Immerhin würdigte der Papst den Reformator Martin Luther als einen gläubigen Mann, der die richtige Frage nach dem Weg zu Gott gestellt habe. Von einer Rehabilitation des ehemals katholischen Mönches Martin Luther, der 1517 mit seinem Ruf nach Freiheit für den Christenmenschen die Kirche spaltete, ist Papst Benedikt XVI. noch weit entfernt, sagte der Sprecher des Vatikans Federico Lombardi. Noch ist die katholische Kirche sich auch nicht klar darüber, ob und wie sie an den Gedenkfeiern zur 500. Wiederkehr der Reformation im Jahr 2017 teilnehmen soll. "Der Papst hat uns ermutigt, hier einen Weg zu finden", sagte der Chef der deutschen Bischöfe, Robert Zollitsch.

Mehr Besucher als erwartet

Gläubige (Foto: dapd)

Tausende kamen, ob das Kirchenoberhaupt zu sehen

Viele gläubige Katholiken nahmen aus den fünf Messen des Papstes in den vier Besuchstagen mit, dass sie zu ihrem Glauben stehen sollen, trotz aller Krisen und der Kirchenaustritte. Passend dazu war das Motto dieser dritten apostolischen Reise nach Deutschland gewählt: "Wo Gott ist, da ist Zukunft." Als leuchtendes Bespiel stellte der Papst die Haltung der Christen in der ehemaligen DDR hin. Die hätten ihren Glauben gegen die Anfeindungen erst der braunen Nazi-Diktatur und dann gegen die rote Diktatur verteidigt. Besonders gefiel dem Papst die enge Verbundenheit der Katholiken im ostdeutschen Eichsfeld, die sich über Jahrhunderte in evangelischer oder atheistischer Umgebung behauptet haben. Rund 320.000 Menschen nahmen an fünf Gottesdiensten teil, mit 250.000 hatten die Organisatoren gerechnet.

Die Protestdemonstrationen von Schwulen, Lesben und Opfern sexuellen Missbrauchs in Berlin, Erfurt und ganz klein auch in Freiburg konnte der Papst wegen der enormen Sicherheitsvorkehrungen natürlich nicht direkt sehen. Er wird aber wissen, dass sie stattfanden. Der Vorsitzende des "Netzwerks von Missbrauchsopfern", Wilfried Fesselman ist durch die Begegnung des Papstes mit fünf Missbrauchsopfern in Erfurt nicht besänftigt. Es werde vertuscht in den deutschen Diözesen. "Der Papst tut einfach nichts", behauptet Fesselman. Schätzungen gehen von bis zu 2000 Opfern von Missbrauch in katholischen Einrichtungen in den letzten Jahrzehnten aus.

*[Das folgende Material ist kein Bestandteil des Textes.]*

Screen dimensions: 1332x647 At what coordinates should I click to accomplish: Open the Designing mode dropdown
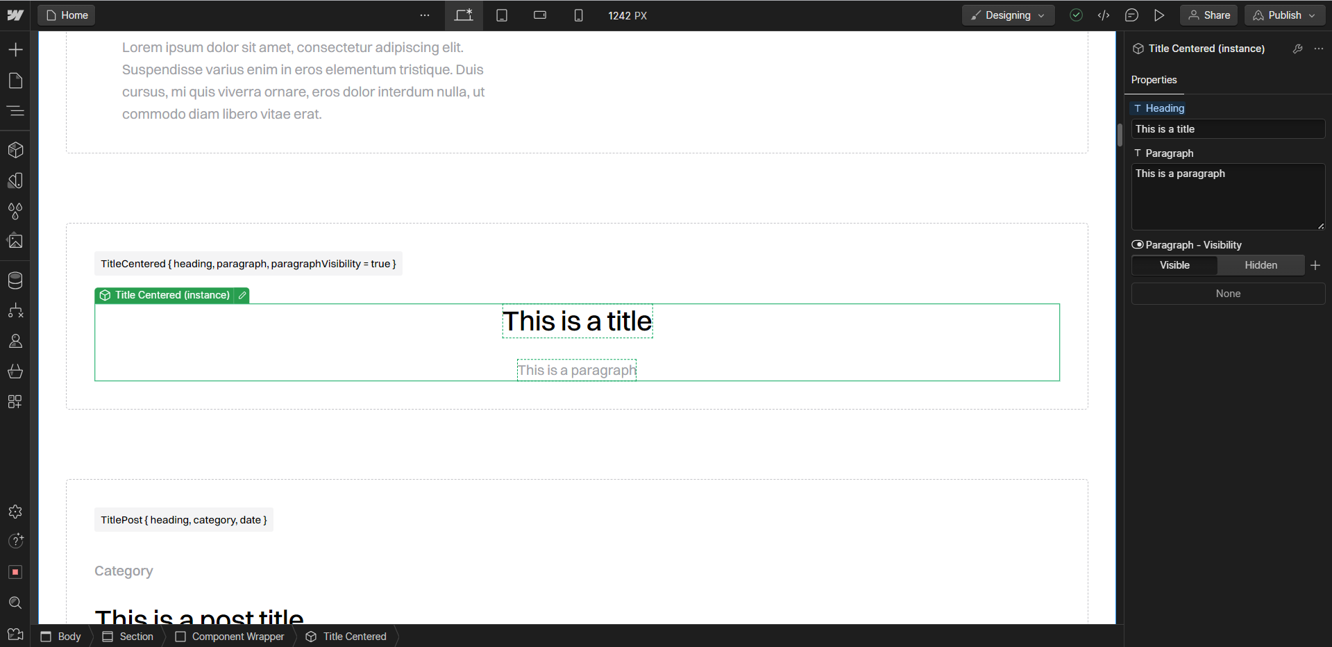click(1008, 15)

Am Rande eines Gesprächs mit der orthodoxen Kirche ließ der Papst alle Kritiker wissen, dass er weiter für die Ehe von Mann und Frau eintrete, also die Homo-Partnerschaften ablehnt. Streng und eindeutig. Etwas anderes war von dieser Reise auch nicht zu erwarten, meinten erfahrene Vatikan-Beobachter, die im Presse-Tross mit Benedikt XVI. reisten. Der Papst selbst hatte vor der Reise angekündigt, es werde keine Sensationen geben. Er hat Recht behalten.

In Deutschland bekennt sich etwa ein Drittel der Bevölkerung (25 Millionen Menschen) zum katholischen Glauben. Ein Drittel der Menschen sind evangelisch. Ein weiteres Drittel gehört dem Islam, dem Judentum, weiteren kleinen Kirchen oder gar keiner Religion an. Im vergangenen Jahr traten 180.000 Menschen aus der katholischen Kirche aus, mehr als durch Taufe neu hinzu kamen. Die Zahl der Priesteramtskandidaten sinkt seit Jahren. Aktuell werden bundesweit nur noch 127 Priester für den Dienst in Gemeinden ausgebildet. Die Priester müssen ehelos leben. Frauen sind zum Priesteramt nicht zugelassen.